— OBJECTIF —
Dans le texte sur le péché, renommez « arbres » en « plantes », puis recopiez le passage de « 4.      Toutes les » à « te l'ai dit. », s'il vous plaît.

— TEXTE SOURCE —
********
2.      J'ai voulu te faire connaître cette miséricorde et aussi la dignité de l'homme, que je t'ai déjà expliquée, afin de te faire mieux comprendre la méchanceté et l'indignité des pécheurs qui passent par la route inférieure. Ouvre donc l’œil de ton intelligence, et regarde ceux qui se noient volontairement dans le fleuve du monde ; vois l'abîme où ils tombent par leur faute.

3.     Ils sont devenus d'abord infirmes et malades, parce que, dès qu'ils conçoivent le péché mortel dans leur âme et qu'ils l'enfantent par leurs oeuvres, ils perdent la vie de la grâce : et comme les morts sont insensibles et n'ont d'autre mouvement que ceux qui leur viennent de l'extérieur, ceux qui sont noyés dans le fleuve de l'amour déréglé du monde sont morts à la grâce ; et parce qu'ils sont morts, leur mémoire perd le souvenir de ma miséricorde ; l’œil de leur intelligence ne voit plus, ne reconnaît plus ma vérité ; car la sensibilité est détruite, et l'intelligence est livrée à la mort de l'amour des sens. Leur volonté aussi est morte à ma volonté, parce qu'elle n'aime que des choses mortes, Les trois puissances de l'âme étant mortes, toutes leurs opérations actuelles et mentales sont mortes, quant à la grâce ; l'âme ne peut se défendre de ses ennemis et n'échappe qu'autant que je la secoure moi-même.

4.      Toutes les fois, il est vrai, que ce mort, en qui reste encore le libre arbitre, demandera mon secours pendant sa vie mortelle, il pourra l'obtenir, mais il ne pourra rien par lui-même. Il est cause de son impuissance ; il a voulu asservir le monde, et il a été asservi, par une chose qui n'est pas, c'est-à-dire par le péché ; car le péché n'est rien que la privation de la grâce, comme l'aveuglement est la privation de la lumière. Ceux qui le commettent sont esclaves du péché. Je les avais faits des arbres d'amour par la vie de la grâce, et ils se sont faits des arbres de mort ; car ils sont morts, comme je te l'ai dit.

5.     Sais-tu où est la racine de cet arbre ? Dans l'élévation de l'orgueil, qu'entretient l'amour-propre. La moelle est l'impatience, dont le fils est l'aveuglement. Ce sont ces quatre vices qui tuent l'âme de celui qui est devenu un arbre de mort, parce qu'il n'a pas puisé la vie dans la grâce ; à l'intérieur de l'arbre se nourrit le ver de la conscience, que l'homme vivant dans le péché sent bien peu, parce qu'il est aveuglé par l'amour-propre. Les fruits de cet arbre sont mortels, car ils ont tiré la sève de la racine empoisonnée de l'orgueil.

6.      La pauvre âme est pleine d'ingratitude, et de là vient tout le mal. Si elle était reconnaissante des bienfaits reçus, elle me connaîtrait ; si elle me connaissait, elle se connaîtrait elle-même et resterait dans mon amour ; mais elle est si aveugle, qu'elle veut se fixer sur ce fleuve, sans s'apercevoir que cette eau qui passe ne peut la soutenir.

XXXII

Les fruits de cet arbre sont aussi variés que les péchés ; et d'abord du péché de la chair.
********
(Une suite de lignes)
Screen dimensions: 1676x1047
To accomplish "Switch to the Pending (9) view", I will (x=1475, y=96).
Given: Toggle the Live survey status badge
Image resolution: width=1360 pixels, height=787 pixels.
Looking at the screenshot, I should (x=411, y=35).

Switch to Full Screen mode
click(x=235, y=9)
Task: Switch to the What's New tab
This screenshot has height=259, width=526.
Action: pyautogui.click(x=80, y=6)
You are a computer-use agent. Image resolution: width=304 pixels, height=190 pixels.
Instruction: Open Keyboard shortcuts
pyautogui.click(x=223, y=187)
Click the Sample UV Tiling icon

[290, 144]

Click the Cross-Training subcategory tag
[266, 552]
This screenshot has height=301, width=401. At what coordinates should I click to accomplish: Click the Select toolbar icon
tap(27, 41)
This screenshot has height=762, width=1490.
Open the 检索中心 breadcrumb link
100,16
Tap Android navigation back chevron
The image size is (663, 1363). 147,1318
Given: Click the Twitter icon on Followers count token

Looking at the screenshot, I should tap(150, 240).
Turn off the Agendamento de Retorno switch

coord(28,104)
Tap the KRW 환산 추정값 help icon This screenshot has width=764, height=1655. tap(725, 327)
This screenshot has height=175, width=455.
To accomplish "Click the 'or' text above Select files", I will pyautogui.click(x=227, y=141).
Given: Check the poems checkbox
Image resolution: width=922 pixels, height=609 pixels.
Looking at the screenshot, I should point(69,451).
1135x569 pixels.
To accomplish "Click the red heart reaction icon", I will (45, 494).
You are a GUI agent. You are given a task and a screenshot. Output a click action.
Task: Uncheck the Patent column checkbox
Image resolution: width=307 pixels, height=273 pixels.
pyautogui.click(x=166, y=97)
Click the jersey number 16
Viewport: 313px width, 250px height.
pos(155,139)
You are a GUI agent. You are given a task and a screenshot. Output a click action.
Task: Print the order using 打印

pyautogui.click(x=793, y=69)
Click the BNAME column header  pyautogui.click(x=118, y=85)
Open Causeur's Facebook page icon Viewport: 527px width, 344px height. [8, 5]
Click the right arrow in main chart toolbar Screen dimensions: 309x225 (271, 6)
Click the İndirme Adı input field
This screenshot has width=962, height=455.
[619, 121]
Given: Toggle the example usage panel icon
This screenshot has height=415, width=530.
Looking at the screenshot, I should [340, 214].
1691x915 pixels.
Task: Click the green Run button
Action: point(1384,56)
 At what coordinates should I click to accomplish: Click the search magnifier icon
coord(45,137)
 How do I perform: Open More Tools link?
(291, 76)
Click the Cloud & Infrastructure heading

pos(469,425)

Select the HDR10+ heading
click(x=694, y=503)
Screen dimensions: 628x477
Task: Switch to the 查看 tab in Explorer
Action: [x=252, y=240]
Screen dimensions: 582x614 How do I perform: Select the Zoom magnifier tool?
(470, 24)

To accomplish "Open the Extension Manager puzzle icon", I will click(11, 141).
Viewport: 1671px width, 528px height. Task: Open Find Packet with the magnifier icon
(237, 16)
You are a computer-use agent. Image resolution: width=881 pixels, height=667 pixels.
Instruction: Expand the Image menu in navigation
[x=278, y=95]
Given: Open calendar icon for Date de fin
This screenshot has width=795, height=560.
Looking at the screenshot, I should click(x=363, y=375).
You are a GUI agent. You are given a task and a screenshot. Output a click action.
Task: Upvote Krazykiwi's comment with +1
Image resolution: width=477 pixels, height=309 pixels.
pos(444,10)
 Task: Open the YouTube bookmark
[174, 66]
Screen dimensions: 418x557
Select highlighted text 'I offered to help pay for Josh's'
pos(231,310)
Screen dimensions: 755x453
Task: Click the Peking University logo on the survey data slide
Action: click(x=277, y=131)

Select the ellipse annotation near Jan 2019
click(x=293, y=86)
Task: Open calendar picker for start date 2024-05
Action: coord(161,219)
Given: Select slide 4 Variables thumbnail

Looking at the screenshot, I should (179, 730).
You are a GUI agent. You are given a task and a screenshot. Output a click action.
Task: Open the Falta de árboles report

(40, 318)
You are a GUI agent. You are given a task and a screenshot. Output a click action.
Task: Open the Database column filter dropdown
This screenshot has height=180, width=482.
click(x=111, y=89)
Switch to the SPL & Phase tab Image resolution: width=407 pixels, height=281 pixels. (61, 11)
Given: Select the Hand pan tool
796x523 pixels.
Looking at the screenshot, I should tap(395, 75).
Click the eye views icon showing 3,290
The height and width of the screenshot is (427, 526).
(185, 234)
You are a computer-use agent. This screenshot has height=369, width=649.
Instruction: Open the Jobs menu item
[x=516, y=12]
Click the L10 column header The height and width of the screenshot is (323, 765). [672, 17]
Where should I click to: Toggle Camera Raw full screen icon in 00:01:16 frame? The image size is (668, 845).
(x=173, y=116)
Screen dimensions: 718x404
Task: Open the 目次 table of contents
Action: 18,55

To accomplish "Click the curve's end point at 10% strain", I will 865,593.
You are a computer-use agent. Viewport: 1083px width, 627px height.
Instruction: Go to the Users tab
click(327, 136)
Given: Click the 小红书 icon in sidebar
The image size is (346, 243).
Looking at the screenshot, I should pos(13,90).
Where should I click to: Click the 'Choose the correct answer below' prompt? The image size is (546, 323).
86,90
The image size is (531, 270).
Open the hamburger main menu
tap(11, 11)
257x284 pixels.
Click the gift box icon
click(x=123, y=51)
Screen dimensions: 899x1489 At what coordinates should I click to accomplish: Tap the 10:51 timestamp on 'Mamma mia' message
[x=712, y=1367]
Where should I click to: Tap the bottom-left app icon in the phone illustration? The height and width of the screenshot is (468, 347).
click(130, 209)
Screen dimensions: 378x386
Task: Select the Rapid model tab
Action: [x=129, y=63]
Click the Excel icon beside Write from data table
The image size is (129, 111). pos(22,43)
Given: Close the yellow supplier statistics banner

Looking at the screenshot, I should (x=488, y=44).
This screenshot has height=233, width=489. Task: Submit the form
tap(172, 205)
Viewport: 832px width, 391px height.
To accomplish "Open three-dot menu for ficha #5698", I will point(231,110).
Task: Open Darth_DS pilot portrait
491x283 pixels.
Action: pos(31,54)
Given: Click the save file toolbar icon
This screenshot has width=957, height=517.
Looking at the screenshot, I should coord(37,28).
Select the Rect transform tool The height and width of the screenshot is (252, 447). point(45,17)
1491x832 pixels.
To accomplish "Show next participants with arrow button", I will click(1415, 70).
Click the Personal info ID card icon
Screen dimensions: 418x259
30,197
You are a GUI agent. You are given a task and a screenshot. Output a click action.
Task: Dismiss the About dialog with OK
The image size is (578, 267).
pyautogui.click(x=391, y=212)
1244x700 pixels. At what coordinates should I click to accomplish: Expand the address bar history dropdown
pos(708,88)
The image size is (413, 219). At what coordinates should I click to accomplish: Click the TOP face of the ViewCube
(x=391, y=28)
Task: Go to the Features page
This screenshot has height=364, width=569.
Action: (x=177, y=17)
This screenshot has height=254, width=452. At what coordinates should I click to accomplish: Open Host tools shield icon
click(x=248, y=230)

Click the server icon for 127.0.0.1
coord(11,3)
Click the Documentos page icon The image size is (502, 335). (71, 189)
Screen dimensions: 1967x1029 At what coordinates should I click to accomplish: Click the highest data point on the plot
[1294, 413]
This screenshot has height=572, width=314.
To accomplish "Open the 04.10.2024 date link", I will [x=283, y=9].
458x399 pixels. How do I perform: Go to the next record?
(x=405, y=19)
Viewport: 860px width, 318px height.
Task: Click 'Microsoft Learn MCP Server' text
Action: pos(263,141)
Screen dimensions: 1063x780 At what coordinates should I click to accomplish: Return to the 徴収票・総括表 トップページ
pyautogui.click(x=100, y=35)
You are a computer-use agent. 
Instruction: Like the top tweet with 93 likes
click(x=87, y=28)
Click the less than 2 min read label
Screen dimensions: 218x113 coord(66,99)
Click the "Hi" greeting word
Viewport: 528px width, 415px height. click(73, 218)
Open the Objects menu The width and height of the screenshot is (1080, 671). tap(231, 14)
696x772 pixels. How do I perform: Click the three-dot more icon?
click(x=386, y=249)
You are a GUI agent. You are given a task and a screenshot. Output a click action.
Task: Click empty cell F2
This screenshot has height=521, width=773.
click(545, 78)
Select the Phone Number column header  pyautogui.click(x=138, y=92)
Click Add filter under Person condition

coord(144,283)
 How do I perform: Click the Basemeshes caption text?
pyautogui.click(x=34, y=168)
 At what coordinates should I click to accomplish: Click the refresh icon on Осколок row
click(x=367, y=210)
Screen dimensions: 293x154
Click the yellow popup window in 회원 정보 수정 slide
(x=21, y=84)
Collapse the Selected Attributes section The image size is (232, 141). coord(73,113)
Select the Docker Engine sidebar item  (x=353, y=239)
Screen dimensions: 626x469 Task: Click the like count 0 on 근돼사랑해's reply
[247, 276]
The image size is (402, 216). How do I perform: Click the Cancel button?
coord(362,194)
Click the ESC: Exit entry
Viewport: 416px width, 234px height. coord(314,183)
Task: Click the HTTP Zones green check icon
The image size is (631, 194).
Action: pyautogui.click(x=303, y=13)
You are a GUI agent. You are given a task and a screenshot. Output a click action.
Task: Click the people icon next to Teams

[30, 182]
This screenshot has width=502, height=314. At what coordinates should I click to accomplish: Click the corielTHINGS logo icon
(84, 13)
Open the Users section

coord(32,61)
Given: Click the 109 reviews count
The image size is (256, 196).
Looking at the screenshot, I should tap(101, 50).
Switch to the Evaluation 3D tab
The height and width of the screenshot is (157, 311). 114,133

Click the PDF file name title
********
— CORRIGÉ —
4.      Toutes les fois, il est vrai, que ce mort, en qui reste encore le libre arbitre, demandera mon secours pendant sa vie mortelle, il pourra l'obtenir, mais il ne pourra rien par lui-même. Il est cause de son impuissance ; il a voulu asservir le monde, et il a été asservi, par une chose qui n'est pas, c'est-à-dire par le péché ; car le péché n'est rien que la privation de la grâce, comme l'aveuglement est la privation de la lumière. Ceux qui le commettent sont esclaves du péché. Je les avais faits des plantes d'amour par la vie de la grâce, et ils se sont faits des plantes de mort ; car ils sont morts, comme je te l'ai dit.